● TEXT UNDER STUDY:
^^^^^^^^^^^^^^^^

Florida governor wants to repeal CON law

Florida Gov. Rick Scott is once again butting heads with the Sunshine State's hospitals, saying he supports a bill pending in the Legislature that would eliminate the certificate of need (CON) law, the Miami Herald reported.

"Driving down healthcare costs is essential to expanding access to coverage and increasing quality,'' Scott, a Republican, said in a statement, according to the Herald. He claimed that better hospital readmission rates in Texas--which does not have a CON statute--suggest that the number of hospitals in his state is overregulated, according to The News Service of Florida.

Florida is not the only red state to push to overturn the CON regulations. In South Carolina, a long fight has been brewing over the elimination of its CON law, which the state Supreme Court has ruled to uphold. Not-for-profit providers in that state have expressed concerns that without a CON they would have to compete against for-profit operators and create an atmosphere that could disrupt care delivery.

^^^^^^^^^^^^^^^^

● INFORMATION:
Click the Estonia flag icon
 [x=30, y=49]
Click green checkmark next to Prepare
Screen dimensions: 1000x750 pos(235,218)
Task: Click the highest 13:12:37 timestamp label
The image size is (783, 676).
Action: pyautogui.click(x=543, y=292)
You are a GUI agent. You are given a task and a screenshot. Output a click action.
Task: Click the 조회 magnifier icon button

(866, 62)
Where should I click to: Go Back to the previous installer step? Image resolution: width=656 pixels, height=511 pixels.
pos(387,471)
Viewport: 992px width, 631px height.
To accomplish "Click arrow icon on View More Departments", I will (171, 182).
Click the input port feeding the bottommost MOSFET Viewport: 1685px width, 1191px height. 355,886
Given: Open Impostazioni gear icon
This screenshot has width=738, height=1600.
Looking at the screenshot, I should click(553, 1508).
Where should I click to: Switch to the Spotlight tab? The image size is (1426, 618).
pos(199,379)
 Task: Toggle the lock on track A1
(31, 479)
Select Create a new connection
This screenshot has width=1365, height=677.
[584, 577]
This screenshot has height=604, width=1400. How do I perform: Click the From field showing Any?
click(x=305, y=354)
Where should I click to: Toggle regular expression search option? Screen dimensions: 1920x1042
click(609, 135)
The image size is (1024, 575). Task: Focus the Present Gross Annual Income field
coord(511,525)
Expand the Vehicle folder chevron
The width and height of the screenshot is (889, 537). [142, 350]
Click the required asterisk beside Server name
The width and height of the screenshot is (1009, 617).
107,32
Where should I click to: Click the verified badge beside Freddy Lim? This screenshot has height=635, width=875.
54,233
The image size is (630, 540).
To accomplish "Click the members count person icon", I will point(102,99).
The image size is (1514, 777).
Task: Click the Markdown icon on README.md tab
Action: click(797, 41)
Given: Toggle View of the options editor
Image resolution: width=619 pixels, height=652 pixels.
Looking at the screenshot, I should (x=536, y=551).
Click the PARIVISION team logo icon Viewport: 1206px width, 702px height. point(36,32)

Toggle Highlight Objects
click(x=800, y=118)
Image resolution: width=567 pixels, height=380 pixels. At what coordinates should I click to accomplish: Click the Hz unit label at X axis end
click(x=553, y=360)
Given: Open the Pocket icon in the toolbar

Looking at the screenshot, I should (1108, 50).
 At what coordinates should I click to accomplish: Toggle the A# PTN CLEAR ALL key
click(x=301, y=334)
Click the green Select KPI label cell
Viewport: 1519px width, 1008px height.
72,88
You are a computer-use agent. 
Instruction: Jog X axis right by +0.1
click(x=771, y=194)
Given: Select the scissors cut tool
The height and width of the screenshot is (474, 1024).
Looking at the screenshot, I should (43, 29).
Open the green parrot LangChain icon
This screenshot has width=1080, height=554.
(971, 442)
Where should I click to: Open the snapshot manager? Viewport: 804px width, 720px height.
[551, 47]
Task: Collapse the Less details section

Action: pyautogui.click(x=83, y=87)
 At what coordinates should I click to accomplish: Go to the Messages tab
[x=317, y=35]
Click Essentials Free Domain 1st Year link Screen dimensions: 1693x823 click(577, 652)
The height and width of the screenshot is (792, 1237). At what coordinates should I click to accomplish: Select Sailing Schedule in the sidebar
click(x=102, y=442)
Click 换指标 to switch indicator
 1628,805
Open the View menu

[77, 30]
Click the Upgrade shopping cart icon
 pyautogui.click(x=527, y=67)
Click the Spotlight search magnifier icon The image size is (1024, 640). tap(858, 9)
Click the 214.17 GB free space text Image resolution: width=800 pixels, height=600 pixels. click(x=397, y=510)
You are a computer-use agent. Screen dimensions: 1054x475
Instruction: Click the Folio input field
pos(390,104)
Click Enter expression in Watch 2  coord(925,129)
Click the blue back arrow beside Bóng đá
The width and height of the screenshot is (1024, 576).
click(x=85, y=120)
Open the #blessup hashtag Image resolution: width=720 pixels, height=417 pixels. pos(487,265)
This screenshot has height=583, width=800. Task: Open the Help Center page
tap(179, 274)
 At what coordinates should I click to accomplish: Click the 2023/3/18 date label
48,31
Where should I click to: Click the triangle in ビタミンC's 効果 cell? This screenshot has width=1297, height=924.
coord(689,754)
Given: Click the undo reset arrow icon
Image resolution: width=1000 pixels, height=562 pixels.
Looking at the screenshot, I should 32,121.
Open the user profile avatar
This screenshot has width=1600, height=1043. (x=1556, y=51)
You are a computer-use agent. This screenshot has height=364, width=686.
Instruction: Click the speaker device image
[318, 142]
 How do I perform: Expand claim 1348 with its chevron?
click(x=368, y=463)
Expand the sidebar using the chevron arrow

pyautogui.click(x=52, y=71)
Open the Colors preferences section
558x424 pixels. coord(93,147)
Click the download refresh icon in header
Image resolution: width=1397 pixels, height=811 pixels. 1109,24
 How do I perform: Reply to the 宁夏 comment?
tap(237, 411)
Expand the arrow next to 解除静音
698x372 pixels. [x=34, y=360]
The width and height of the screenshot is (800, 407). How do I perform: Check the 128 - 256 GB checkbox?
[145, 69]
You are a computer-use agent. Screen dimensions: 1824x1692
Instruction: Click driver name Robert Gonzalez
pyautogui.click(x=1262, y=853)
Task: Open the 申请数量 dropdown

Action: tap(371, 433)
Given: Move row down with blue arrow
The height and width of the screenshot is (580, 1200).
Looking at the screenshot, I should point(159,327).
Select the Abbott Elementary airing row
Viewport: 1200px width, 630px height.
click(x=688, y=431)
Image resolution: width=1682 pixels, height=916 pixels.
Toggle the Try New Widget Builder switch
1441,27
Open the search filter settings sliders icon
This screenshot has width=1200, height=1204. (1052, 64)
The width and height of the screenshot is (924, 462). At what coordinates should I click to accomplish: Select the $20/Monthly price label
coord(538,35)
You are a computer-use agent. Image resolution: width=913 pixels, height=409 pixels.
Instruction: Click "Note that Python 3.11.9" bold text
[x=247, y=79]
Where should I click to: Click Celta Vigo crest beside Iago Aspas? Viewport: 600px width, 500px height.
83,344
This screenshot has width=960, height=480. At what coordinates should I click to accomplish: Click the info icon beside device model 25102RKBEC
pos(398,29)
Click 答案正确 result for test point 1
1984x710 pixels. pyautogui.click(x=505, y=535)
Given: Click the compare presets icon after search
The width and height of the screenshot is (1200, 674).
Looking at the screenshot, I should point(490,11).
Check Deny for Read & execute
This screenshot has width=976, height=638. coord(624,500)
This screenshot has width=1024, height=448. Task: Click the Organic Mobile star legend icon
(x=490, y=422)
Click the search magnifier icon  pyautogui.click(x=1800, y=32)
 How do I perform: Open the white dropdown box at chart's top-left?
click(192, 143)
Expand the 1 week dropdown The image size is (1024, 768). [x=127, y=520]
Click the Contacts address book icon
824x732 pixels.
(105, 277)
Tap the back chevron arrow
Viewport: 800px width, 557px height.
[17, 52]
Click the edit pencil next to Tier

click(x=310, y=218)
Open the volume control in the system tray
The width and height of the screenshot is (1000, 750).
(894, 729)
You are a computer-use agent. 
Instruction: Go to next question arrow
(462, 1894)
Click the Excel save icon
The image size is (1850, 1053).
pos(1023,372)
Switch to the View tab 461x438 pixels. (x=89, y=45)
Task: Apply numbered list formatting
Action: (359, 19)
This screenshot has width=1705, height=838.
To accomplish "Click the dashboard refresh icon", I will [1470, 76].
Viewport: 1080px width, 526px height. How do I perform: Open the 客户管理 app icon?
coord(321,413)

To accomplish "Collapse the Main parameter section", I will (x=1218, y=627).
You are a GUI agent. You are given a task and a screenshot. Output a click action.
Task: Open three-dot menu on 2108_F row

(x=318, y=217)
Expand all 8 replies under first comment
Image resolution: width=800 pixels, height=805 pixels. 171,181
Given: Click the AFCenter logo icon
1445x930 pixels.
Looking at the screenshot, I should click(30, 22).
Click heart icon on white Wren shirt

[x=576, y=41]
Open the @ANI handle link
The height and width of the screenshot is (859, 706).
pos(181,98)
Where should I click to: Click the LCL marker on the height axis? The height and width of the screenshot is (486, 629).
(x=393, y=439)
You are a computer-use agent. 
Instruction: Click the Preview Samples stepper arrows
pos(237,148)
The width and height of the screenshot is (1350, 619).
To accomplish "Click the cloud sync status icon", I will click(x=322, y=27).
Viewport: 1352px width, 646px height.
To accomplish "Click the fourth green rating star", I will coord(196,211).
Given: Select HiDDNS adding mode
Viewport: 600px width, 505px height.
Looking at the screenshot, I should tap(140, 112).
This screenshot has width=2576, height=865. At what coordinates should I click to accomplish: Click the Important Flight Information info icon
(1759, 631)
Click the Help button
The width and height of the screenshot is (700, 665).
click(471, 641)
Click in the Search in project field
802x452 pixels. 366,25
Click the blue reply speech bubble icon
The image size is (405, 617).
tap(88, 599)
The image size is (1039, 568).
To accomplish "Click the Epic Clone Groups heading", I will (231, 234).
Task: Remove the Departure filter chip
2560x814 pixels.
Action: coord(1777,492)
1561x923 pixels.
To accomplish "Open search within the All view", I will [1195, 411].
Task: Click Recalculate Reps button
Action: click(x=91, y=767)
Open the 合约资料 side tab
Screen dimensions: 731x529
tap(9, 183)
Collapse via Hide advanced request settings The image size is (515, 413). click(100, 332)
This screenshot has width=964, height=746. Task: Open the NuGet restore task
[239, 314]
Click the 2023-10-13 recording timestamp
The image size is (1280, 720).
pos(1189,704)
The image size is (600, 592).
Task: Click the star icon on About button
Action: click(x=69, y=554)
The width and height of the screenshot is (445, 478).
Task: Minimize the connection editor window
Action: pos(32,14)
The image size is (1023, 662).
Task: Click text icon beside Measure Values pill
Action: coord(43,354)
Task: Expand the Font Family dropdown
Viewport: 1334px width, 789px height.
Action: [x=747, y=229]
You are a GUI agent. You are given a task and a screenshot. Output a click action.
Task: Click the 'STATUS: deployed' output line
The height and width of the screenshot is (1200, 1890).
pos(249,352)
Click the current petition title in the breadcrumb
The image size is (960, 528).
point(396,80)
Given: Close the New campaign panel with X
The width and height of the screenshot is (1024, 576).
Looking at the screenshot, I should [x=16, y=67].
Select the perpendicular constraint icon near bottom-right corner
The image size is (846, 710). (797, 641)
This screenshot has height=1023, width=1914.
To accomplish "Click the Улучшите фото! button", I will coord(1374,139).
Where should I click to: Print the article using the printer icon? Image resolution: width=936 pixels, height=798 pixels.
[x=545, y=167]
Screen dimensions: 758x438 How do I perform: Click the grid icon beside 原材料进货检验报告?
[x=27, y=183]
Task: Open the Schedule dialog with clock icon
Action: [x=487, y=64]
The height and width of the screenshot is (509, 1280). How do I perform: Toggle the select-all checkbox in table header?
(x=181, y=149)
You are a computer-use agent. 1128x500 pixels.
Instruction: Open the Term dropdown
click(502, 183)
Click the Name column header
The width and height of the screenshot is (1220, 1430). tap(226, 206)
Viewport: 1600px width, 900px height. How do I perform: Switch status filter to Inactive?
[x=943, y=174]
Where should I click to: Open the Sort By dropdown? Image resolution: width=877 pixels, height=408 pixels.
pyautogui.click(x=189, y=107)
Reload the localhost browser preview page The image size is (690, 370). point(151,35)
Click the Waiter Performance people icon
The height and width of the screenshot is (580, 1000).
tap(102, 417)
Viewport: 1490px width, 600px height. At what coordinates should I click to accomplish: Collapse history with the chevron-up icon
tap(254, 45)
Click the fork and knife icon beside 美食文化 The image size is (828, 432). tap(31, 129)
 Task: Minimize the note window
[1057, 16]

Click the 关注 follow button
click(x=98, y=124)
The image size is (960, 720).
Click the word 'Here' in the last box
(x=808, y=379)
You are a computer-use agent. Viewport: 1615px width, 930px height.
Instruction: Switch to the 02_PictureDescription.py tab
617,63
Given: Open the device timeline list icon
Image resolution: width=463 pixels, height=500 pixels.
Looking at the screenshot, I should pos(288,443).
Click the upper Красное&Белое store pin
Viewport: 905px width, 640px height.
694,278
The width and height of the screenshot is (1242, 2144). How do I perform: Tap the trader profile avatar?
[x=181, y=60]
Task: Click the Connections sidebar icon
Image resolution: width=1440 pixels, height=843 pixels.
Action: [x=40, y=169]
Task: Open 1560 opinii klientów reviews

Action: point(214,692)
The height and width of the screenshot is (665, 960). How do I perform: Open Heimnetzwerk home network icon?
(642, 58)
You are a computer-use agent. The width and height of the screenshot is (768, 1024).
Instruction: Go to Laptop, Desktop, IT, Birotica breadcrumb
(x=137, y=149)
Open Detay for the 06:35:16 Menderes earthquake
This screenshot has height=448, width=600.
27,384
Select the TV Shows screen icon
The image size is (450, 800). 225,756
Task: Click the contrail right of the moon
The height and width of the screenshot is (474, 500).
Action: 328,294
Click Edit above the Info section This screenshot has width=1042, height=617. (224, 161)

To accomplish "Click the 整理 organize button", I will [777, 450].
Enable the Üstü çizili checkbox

^^^^^^^^^^^^^^^^

● EXERCISE INSTRUCTIONS:
1. In the article on Florida's CON law, what reason does Scott give for saying the number of hospitals in Florida is overregulated?
2. Retype the stretch of the article on Florida's CON law from "Florida governor wants" through "Service of Florida.".

● SOLUTIONS TO THE TASKS:
1. Scott pointed to better hospital readmission rates in Texas, a state without a CON statute. He claimed those rates suggest that the number of hospitals in Florida is overregulated.

2.
Florida governor wants to repeal CON law

Florida Gov. Rick Scott is once again butting heads with the Sunshine State's hospitals, saying he supports a bill pending in the Legislature that would eliminate the certificate of need (CON) law, the Miami Herald reported.

"Driving down healthcare costs is essential to expanding access to coverage and increasing quality,'' Scott, a Republican, said in a statement, according to the Herald. He claimed that better hospital readmission rates in Texas--which does not have a CON statute--suggest that the number of hospitals in his state is overregulated, according to The News Service of Florida.